Il campione del mondo si porta davanti a 5 giri dalla fine e resiste al ritorno del giapponese dell’Aprilia. Sul podio Pecco, a lungo in testa al GP. Di Giannantonio 4°, Marini 8°, Martin 9° e Bastianini 10°
La MotoGP è quello sport in cui si corrono 22 gare in giro per il mondo, con 5 costruttori in pista, 12 team e alla fine vince Marc Marquez. E stavolta è un trionfo: la parola “vittoria” rischia di non descrivere esattamente quel che è successo. Non tanto e non solo per come Marc se l’è costruito, ma perché la sensazione sua e di tutti è che le tre ore di oggi al Brno siano destinate a restare molto ben evidenziate nella storia del Mondiale 2026. Per capirci: tre settimane fa, al Mugello, era a 102 punti di distanza dalla vetta e da Marco Bezzecchi, oggi nel suo box, malinconicamente fermo a guardare gli altri, sospeso dai Giudici di Gara per lo sconcertante episodio di sabato. Ora Marc è a -40, con una serie di fortunatissimi – per lui – eventi, certamente, ma anche con due vittorie di fila, la 100 e la 101 della sua carriera, che raccontano di una condizione ritrovata, di una ferocia mai sopita e ora nelle condizioni di scatenarsi come l’anno scorso, come negli anni belli della Honda.
i campioni mentono—
Alla faccia di tutte le sue dichiarazioni di queste settimane. “Questo non è il mio circuito, mi va bene un posto tra i primi 5…”. Mirabilmente commentate da Pedro Acosta: “I campioni mentono sempre”. “È una vittoria estremamente importante – ha detto lui – perché ottenuta su un circuito con tante curve a destra.
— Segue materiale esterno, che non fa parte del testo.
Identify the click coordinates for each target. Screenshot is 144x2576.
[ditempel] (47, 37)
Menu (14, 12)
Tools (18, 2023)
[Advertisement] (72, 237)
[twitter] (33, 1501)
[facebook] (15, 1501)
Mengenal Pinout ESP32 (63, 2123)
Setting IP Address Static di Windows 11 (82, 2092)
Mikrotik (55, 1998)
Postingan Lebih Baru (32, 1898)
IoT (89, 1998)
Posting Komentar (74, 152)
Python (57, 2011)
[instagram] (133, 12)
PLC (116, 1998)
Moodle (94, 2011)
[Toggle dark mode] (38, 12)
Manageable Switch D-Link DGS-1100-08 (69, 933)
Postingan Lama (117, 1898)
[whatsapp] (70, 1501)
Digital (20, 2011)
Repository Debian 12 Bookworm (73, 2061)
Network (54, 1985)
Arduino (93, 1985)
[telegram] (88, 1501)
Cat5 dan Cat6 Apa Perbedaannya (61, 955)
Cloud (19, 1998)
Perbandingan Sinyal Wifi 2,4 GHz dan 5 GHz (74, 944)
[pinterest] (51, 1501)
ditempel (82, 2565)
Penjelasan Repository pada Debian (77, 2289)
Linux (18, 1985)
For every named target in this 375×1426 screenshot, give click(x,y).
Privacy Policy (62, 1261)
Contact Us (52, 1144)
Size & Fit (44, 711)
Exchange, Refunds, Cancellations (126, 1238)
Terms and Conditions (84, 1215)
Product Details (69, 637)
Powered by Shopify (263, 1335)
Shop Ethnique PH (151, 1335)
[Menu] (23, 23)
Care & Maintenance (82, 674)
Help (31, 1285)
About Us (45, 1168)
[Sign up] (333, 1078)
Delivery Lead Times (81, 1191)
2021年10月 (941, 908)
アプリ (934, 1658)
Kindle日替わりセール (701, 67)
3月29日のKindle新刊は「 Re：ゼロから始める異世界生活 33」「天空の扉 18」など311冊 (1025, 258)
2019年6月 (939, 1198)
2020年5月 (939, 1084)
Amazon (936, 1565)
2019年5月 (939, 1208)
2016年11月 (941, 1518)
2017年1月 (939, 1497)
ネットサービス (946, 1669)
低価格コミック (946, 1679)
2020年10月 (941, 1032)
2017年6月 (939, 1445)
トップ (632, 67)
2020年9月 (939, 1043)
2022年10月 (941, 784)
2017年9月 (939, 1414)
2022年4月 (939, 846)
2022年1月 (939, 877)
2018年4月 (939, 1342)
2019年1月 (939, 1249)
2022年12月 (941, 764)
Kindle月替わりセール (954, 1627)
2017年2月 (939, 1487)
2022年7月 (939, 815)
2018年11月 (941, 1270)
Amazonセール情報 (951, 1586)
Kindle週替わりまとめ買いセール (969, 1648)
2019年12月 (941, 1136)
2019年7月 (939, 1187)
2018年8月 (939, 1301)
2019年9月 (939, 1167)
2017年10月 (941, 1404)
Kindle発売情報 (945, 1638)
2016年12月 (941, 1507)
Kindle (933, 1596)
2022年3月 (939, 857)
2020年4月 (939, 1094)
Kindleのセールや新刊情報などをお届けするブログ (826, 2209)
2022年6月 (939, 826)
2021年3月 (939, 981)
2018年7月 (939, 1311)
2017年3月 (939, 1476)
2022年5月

Lo sapete, io non mollo mai”. Lo sappiamo perfettamente. Bene. “Sono arrivato alla fine vuoto: gli ultimi 5-6 giri sono stati i più duri dell’anno”. Pronti via e, alla buon’ora, alla 31ª puntata della serie, abbiamo visto quello che pensavamo di vedere, costantemente, fin dalla prima gara del 2025, ovvero una lunga questione privata tra le due Ducati ufficiali. Un duello solo loro davanti a tutti. Perché Ai Ogura dalla pole era partito in testa, ma poi Bagnaia prima e Marquez poi se lo sono bevuto. Lunga fuga di Pecco, con super tempi, nel tentativo di replicare la gran Sprint di sabato. Fino al giro 16, alla stoccata di Marc. E arrivederci a tutti. Con l’ottimo Ogura risalito fino a ri-superare Bagnaia per andarsi a prendere il secondo posto, suo miglior risultato in MotoGP. Bagnaia terzo, allora, quarto podio di fila, con il terzo posto periodico. In ogni caso: la condizione è ritrovata. “Percepivo che il passo non fosse sufficiente – ha spiegato – mi mancavano 2-3 decimi rispetto ai primi due”.
diggia quarto—
Quarto posto per Fabio Di Giannantonio, con una gara difficile da spiegare. Deficitaria nel primo giro, quando ha visto sfrecciare da dietro non solo Marquez, ma anche il sorprendente Diogo Moreira. E poi Pedro Acosta, così da ritrovarsi sesto. Il brasiliano, tuttavia, ha fatto un po’ il gambero, Acosta ha avuto problemi che lo avrebbero poi condotto a ritirarsi all’ultimo giro. Ultimo che è stato il miglior giro di giornata, in assoluto, firmato proprio dal Diggia. In questo senso, anche, è stato indecifrabile. E poi c’è Jorge Martin. Partito decimo. Si è prodotto in una risalita, passando Fernandez e Mir. Per ritrovarsi settimo. Quando ha dovuto allungarsi la strada con i due long lap penalty comminatigli due settimane fa in Ungheria, per l’incidente che aveva causato al via. Dopo i giri lunghi si è ritrovato 13°. E da lì, alè, giù in rincorsa. Ha preso Bastianini, ha acchiappato Morbidelli. E poi su, su: fino al 9° posto, per 7 bei punti, netti, guadagnati su Bezzecchi. Così che adesso si trova solo a -8 dalla vetta della graduatoria.